I’d recommend reading the clojure/tools.namespace README if you want to get a better understanding. It was very helpful when I was starting off with the reload workflow.

tolitius16:01:55

@oskarth: yes, sure. it is always best to go to the root (i.e tools.namespace), rather than try to understand how it's wrapped

oskarth16:01:04

more misunderstandings! I must not be expressing myself very clearly. The problem was not with not understanding how refresh works, but in thinking that component/reloaded already did that in start/stop.

tolitius16:01:33

@oskarth: all good. this is neither simple nor easy, and does require time to get simple_smile

oskarth16:01:37

it doesn't matter though, everything is fine, the answer is to use reset when changing records

oskarth16:01:16

If I had read http://thinkrelevance.com/blog/2013/06/04/clojure-workflow-reloaded more carefully I would've found this out earlier (ctrl-f heart)

tesseract17:01:16

is there a best practices list/guide for doing micro services in clojure?

val_waeselynck18:01:00

@tesseract: I think the SoundCloud and Netflix guys published a lot of stuff about precisely this

vanrysss19:01:23

As far as books for learning clojure go, if you were to buy one which would it be?

**Instructions**
1/ Using only the Clojure chat excerpt, mark each statement (a), (b) and (c) yes or no, and quote the words that decide it.
(a) tolitius advises going to tools.namespace itself instead of trying to understand how it is wrapped.
(b) oskarth concludes that refresh is the thing to use when changing records.
(c) val_waeselynck points to SoundCloud and Netflix in reply to the question about micro services.
2/ Answer these questions from the Clojure chat excerpt, marking each answer with its letter:
(a) Which README does the first line recommend reading?
(b) What does tesseract ask whether there is?
(c) What does vanrysss want to know about books?
3/ Write what comes next in the Clojure chat excerpt, starting after vanrysss's question about books.

**Items**
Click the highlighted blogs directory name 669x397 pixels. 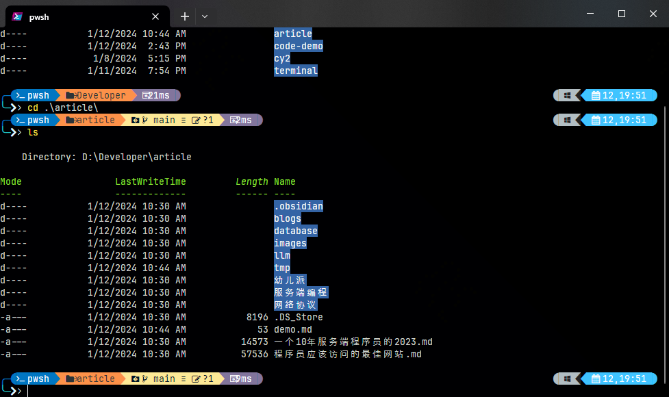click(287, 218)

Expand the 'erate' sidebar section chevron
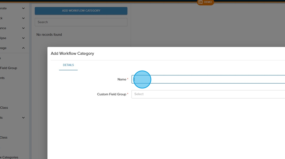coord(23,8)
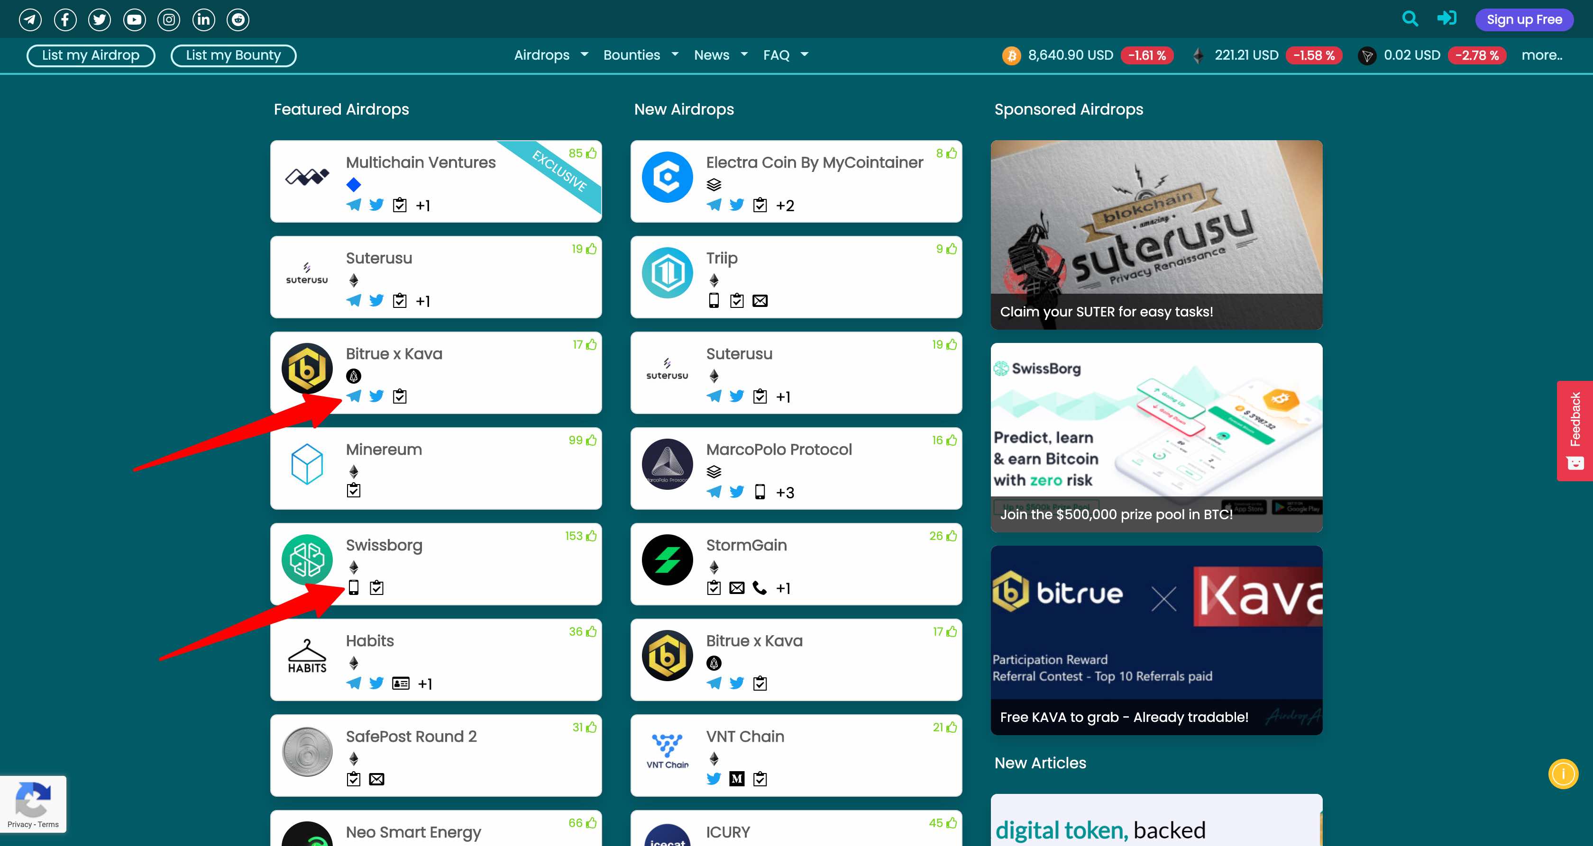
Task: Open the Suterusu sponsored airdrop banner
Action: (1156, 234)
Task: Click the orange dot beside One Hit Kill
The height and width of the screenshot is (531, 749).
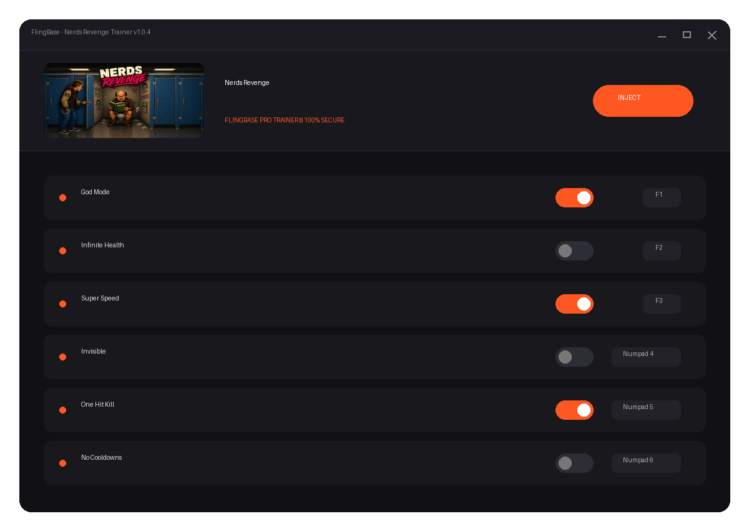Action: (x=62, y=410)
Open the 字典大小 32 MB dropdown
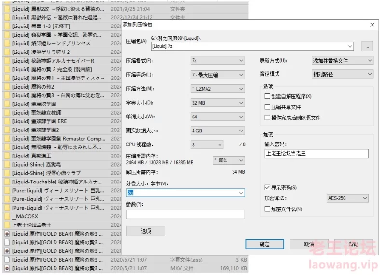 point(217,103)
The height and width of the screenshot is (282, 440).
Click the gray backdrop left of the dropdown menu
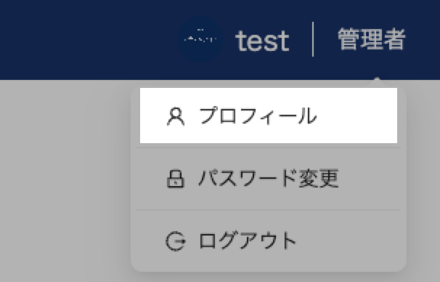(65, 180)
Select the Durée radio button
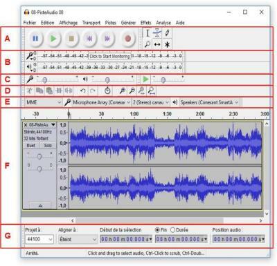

**Final results**
1/
(a) Yes: "it is always best to go to the root (i.e tools.namespace), rather than try to understand how it's wrapped"
(b) No: "the answer is to use reset when changing records"
(c) Yes: "I think the SoundCloud and Netflix guys published a lot of stuff about precisely this"

2/
(a) The clojure/tools.namespace README.
(b) A best practices list/guide for doing micro services in clojure.
(c) Which book you would buy for learning clojure, if you were to buy one.

3/
jaen19:01:58

I liked "Programming Clojure" (the swan book) as an introduction to the language.

csmith19:01:05

I liked the swan book too. I’ve heard good things about “Living Clojure”. I’ve read “Clojure for the Brave and True”, which was really good. Was hard to gauge because I’d already read an intro at that point.

bfabry20:01:53

is this still the current solution if you need a gen-class to reference its own name in either a return value or a type hint? https://groups.google.com/forum/#!searchin/clojure/gen-class/clojure/A9Si6Ow581U/sstYR15uBgAJ

Alex Miller (Clojure team)20:01:40

if anyone didn't take the Stackoverflow developer survey - it ends in a few hours https://www.surveymonkey.com/r/so-2016 say nice things about Clojure! :)

shaun-mahood20:01:54

@vanrysss: A lot of the Clojure books are available on Safari Books Online, if you're limited on budget and just want to get a feel they have a trial and are pretty reasonably priced otherwise.

Alex Miller (Clojure team)20:01:14

@shaun-mahood: hey, is Clojure Applied on there? I heard a rumor that was the case.

meow20:01:16

I heard Clojure Applied was a pretty good book 😼

jaen20:01:19

Well, if you know Clojure already though IIRC : V

bradford20:01:54

Heya. I'm looking for something like cond, but if test is true, I want to use the result of test in the expr. Does that make sense? I think as-> kinda gets me there...

jaen20:01:29

You want to take just one branch or chain the tests?

jcromartie20:01:36

you want "or"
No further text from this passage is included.